Hey there folks, speaking as a trained EMT and a pre-med student, I can confirm that the above person is approximately 7000% accurate.  In my EMT training, I would repeatedly ask ‘’but what if my patent is a woman” or “what is my patient is a person of color” and at first all I got was shock.  Then I got confused bumbling.  I got some answers–basic symptoms of a heart attack in women, how to recognize cyanosis in someone of color, the basics of how to work with an autistic patient or someone who for whatever reason can’t communicate well with you.  In fact, EMTs and other EMS workers are getting a lot better at learning the differences between the health care for a person of color or someone disabled.  We were even told that we would need to ask our patients for their biological sex (I know, I’m really sorry, I know that there are people who find this intensely uncomfortable or even harmful, but there are real medical reasons for this and most decent EMTs will use whatever pronouns you ask them to).  But most if not all of the answers we were given about women were directly related to gynecological issues.  The guys teaching me?  They were good guys.  Nice.  Funny.  Smart.  Devoted to caring for patients.  Impassioned about protecting people, especially women and teenaged girls, from assault.  Largely not sexist toward me or their coworkers.  Hell, they were even smart enough to say “listen, boys, the women in this class have a higher pain tolerance than you, they just do, and as a rule if a women says their pain is a 5 on a scale of 1-10, assume it’s somewhere around an 8” when a kid laughed during the gyno unit.  But they just didn’t know what to say when I asked “so if you’re supposed to palpate the patient’s chest, what do you do if your patient’s a triple-D” or when I asked “so if your patient gets menstrual migraines, how do you know if this headache is a stroke or not.”  They had never been taught.  This is a real problem, one that many medical professionals work hard to remedy once they start practicing.  But this is not bullshit.  At all.  The standard patient is a cis white guy with no disabilities or chronic illnesses.  It’s a huge fucking problem and I’m going to need you to step down with your bullshit, there, friend.

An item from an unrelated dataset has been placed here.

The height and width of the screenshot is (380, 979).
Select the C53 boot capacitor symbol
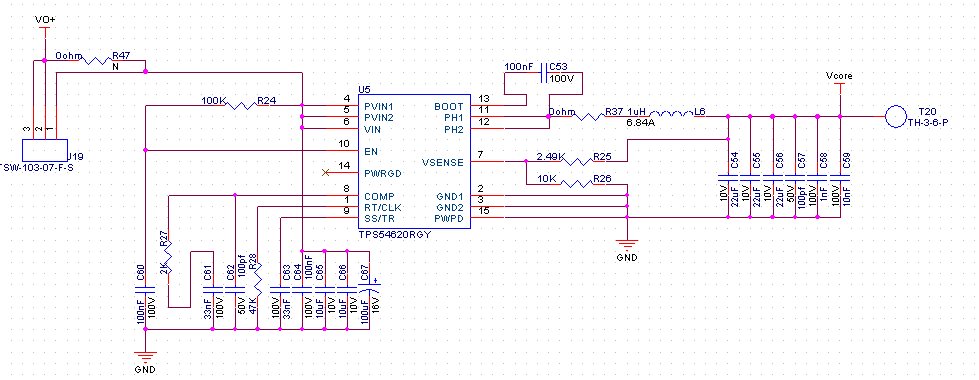tap(544, 73)

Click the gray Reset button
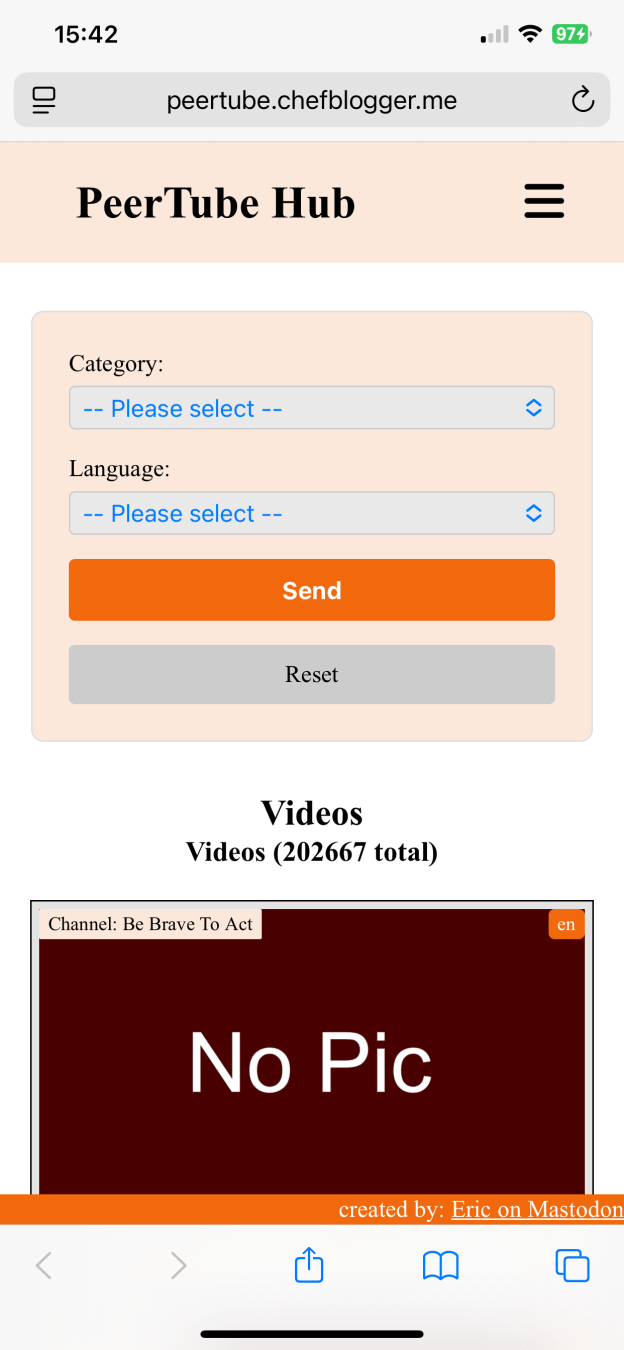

This is an issue with mental health too, where people of color (black and Hispanic people especially) are less likely to be taken seriously with mental issues, and where community outreach for these groups is very very different from the kinds of programs that might be effective for white people.

Autism is rarely diagnosed in women because the symptoms doctors look for are all specific to men. Doctors used to blame depression and other mental illnesses in women on a misbehaving uterus, and it’s still a struggle for women to get their symptoms taken seriously enough to merit proper treatment.

Mental health for LGBT people has a long history of being an oppressive shitshow, given how long it took the medical community to stop pathologizing sexuality and gender identity. (Conversion therapy is still legal!)

As well as autism rarely being diagnosed in women, it’s also harder for a person of colour to be diagnosed, as it’s perceived as being a middle-class+ white man’s disease.

And! We didn’t know how large the clitoris was until THE NINETIES because no-one thought it was worth investigating. Thanks to a female researcher in Melbourne, Australia, we know that it’s roughly a wishbone shape, and has two ‘legs’ that extend down under the labia majora.